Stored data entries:
========================

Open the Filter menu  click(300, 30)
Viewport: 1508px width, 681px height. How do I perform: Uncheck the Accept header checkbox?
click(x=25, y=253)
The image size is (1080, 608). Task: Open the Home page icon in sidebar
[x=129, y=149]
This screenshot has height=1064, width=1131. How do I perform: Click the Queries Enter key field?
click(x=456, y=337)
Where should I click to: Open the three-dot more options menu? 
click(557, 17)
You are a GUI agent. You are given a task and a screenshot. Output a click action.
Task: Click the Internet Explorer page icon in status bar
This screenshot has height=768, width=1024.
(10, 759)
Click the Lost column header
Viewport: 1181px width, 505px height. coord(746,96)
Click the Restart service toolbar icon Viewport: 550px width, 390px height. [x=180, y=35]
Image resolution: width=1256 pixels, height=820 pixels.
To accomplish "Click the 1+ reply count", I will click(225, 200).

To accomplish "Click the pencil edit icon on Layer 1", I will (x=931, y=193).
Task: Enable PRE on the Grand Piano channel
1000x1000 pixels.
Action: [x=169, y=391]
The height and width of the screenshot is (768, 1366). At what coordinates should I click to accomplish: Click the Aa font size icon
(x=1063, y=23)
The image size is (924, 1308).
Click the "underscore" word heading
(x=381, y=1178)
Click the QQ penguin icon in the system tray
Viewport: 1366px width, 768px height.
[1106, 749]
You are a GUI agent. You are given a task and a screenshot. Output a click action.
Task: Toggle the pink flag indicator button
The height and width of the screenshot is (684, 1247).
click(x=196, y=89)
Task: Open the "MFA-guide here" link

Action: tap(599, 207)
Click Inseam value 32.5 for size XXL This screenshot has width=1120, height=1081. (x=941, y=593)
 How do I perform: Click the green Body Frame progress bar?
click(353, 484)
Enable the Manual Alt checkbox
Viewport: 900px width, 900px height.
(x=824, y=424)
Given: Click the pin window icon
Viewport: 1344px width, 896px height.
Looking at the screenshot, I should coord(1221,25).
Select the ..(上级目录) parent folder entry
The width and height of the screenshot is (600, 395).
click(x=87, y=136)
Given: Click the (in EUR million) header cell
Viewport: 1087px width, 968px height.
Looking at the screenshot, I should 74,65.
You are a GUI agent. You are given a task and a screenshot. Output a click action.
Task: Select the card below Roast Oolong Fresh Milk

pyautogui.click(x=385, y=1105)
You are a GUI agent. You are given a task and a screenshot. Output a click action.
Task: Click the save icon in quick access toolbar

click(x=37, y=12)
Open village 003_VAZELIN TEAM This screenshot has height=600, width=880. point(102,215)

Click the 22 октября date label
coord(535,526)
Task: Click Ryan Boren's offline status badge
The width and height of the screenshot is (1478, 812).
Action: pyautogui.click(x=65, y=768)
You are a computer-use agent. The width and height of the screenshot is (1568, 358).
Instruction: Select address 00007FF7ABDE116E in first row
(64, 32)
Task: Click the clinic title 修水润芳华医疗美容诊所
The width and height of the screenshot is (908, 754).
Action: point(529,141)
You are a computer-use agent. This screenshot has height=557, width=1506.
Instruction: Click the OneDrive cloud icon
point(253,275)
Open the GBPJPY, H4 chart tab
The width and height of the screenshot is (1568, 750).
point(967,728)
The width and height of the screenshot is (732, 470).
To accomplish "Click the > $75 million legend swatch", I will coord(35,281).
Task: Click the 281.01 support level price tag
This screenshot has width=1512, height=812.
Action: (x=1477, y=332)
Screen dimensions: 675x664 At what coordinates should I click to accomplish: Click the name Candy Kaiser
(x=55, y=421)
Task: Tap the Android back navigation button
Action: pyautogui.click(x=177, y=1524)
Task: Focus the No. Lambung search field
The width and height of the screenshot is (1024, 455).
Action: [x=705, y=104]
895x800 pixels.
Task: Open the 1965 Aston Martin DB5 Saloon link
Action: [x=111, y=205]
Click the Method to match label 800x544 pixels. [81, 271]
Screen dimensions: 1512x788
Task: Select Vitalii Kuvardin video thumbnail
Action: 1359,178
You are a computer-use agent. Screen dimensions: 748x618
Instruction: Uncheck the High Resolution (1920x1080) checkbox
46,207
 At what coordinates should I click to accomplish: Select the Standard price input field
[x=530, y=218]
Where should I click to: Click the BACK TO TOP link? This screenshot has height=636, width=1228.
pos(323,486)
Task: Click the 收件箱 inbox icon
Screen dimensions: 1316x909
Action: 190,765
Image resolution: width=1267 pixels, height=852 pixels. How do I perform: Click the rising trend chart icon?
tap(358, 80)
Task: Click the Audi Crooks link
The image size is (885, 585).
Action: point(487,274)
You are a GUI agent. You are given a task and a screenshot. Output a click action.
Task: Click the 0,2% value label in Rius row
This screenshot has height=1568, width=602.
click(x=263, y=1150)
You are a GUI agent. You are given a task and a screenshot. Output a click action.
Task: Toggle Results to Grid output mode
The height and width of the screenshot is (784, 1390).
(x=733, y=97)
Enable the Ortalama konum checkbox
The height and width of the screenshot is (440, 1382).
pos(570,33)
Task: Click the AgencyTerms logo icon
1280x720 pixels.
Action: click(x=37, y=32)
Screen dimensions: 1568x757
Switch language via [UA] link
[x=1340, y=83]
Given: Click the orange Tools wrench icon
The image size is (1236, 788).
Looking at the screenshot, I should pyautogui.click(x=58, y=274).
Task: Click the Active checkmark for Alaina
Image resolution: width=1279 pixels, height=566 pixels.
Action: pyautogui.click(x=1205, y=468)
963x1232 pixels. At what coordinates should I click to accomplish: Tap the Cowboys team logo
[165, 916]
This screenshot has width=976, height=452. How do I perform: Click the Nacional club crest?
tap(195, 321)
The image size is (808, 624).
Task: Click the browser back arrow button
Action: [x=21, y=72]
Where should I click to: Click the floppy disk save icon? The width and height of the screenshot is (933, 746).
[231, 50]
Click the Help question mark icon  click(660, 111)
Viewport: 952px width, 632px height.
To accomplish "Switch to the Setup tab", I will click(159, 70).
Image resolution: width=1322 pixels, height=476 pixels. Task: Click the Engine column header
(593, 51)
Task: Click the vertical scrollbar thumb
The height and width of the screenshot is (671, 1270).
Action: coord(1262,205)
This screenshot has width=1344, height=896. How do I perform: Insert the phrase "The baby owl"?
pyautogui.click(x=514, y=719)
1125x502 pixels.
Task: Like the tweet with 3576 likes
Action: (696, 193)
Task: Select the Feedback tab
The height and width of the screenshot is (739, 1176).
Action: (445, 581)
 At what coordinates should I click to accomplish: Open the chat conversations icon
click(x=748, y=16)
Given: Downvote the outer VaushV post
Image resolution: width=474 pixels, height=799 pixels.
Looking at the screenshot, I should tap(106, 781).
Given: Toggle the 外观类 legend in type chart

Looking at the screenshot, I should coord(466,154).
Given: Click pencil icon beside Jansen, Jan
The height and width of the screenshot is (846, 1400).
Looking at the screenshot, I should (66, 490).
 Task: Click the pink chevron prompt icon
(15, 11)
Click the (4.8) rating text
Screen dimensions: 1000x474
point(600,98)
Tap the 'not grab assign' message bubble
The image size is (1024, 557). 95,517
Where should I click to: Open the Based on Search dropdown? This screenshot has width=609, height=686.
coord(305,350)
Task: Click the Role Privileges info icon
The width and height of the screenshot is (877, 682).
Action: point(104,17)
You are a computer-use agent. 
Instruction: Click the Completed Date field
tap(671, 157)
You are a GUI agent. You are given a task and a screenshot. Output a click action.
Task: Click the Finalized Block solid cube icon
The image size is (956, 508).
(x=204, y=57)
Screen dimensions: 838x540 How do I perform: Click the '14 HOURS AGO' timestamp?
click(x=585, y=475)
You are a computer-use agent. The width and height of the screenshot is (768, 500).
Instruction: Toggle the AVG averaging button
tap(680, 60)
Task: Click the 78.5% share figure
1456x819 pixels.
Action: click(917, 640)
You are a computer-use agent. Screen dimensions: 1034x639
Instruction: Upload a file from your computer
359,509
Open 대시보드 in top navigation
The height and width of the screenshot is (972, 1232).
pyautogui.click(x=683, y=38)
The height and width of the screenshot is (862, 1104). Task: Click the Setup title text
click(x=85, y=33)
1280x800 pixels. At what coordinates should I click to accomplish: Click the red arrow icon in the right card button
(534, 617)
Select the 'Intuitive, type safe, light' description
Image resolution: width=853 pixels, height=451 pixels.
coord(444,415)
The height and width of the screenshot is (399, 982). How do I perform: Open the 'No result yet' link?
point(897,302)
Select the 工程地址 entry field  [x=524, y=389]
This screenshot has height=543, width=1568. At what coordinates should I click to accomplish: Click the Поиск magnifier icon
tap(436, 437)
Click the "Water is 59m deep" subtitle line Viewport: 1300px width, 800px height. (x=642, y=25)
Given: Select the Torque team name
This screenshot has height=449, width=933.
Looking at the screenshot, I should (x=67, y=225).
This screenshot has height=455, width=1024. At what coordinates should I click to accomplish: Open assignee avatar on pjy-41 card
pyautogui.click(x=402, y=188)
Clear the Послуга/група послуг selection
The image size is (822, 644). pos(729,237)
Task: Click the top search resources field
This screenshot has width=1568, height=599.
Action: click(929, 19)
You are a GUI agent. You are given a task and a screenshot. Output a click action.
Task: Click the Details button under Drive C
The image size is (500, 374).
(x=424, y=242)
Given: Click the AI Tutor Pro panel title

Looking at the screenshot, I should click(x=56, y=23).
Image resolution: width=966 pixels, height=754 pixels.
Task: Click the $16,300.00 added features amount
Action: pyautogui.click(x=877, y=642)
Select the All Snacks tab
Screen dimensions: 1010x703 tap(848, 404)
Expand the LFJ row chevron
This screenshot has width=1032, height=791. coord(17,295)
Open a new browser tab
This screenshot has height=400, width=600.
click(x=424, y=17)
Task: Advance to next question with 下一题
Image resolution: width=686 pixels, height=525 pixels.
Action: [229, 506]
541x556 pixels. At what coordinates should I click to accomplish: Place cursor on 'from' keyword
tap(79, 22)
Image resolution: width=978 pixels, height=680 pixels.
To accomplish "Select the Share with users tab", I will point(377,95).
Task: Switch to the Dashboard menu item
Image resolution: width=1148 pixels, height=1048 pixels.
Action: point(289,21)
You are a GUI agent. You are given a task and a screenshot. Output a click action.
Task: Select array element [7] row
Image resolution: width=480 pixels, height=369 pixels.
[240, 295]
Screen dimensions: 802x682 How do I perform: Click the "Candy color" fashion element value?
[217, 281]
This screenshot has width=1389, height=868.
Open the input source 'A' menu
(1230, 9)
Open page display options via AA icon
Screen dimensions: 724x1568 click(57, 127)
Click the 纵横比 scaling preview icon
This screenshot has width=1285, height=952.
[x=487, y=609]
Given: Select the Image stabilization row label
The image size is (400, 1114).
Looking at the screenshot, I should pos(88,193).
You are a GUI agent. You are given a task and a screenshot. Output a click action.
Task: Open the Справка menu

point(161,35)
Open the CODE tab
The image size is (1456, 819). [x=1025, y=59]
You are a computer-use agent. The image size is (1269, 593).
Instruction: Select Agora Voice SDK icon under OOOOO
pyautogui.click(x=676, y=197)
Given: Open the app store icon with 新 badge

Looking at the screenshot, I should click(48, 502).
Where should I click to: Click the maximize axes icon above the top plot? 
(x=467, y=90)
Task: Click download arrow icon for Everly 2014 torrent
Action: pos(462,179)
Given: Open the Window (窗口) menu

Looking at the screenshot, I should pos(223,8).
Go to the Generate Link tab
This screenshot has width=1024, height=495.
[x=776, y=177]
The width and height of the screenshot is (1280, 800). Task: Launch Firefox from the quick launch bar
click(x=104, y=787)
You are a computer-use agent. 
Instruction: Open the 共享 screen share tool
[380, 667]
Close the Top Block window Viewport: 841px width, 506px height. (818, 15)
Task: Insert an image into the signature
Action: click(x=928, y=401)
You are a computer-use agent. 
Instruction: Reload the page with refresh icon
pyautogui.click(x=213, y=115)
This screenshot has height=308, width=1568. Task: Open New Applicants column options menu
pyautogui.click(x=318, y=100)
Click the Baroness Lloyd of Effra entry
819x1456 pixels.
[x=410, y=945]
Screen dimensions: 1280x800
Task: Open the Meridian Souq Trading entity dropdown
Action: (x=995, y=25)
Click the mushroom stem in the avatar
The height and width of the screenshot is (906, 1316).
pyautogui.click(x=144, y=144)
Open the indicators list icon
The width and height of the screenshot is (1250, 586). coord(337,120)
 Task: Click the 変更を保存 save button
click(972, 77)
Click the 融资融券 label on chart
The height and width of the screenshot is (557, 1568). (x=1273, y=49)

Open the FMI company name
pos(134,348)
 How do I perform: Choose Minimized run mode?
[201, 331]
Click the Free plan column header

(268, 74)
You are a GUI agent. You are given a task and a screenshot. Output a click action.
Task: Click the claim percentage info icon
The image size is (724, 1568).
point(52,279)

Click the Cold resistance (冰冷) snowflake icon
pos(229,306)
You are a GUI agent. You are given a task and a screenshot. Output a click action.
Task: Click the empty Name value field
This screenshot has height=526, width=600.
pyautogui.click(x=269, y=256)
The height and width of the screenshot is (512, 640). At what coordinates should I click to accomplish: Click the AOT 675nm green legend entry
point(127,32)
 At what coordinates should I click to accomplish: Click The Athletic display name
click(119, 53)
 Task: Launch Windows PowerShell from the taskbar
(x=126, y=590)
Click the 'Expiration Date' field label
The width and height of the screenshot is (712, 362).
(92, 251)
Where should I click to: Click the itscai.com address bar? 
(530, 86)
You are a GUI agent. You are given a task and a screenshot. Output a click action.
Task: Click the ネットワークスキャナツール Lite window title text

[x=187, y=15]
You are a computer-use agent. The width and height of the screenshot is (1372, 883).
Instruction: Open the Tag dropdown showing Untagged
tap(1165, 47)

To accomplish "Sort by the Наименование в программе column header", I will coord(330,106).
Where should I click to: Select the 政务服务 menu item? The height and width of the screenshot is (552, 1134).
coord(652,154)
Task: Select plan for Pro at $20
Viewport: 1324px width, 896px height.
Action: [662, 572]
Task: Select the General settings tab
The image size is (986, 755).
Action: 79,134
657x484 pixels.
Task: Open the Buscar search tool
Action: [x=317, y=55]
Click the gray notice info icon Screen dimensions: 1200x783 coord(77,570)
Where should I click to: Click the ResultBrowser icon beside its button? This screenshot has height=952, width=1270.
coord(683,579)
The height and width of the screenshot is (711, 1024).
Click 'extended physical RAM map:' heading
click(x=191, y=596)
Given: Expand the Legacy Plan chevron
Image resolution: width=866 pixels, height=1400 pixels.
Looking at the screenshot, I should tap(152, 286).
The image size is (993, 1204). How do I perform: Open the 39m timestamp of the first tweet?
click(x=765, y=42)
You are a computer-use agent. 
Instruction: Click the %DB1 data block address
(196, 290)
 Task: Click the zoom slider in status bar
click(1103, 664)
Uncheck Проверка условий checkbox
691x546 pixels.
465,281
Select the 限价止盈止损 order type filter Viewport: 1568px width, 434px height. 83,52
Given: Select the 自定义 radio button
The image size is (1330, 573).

========================

• [Your assignment]: Quote, word for word, every line starting at the one that contains "The image size is (986, 755)." and ending with the final line of the entries.

• [Answer box]:
The image size is (986, 755).
Action: 79,134
657x484 pixels.
Task: Open the Buscar search tool
Action: [x=317, y=55]
Click the gray notice info icon Screen dimensions: 1200x783 coord(77,570)
Where should I click to: Click the ResultBrowser icon beside its button? This screenshot has height=952, width=1270.
coord(683,579)
The height and width of the screenshot is (711, 1024).
Click 'extended physical RAM map:' heading
click(x=191, y=596)
Given: Expand the Legacy Plan chevron
Image resolution: width=866 pixels, height=1400 pixels.
Looking at the screenshot, I should tap(152, 286).
The image size is (993, 1204). How do I perform: Open the 39m timestamp of the first tweet?
click(x=765, y=42)
You are a computer-use agent. 
Instruction: Click the %DB1 data block address
(196, 290)
 Task: Click the zoom slider in status bar
click(1103, 664)
Uncheck Проверка условий checkbox
691x546 pixels.
465,281
Select the 限价止盈止损 order type filter Viewport: 1568px width, 434px height. 83,52
Given: Select the 自定义 radio button
The image size is (1330, 573).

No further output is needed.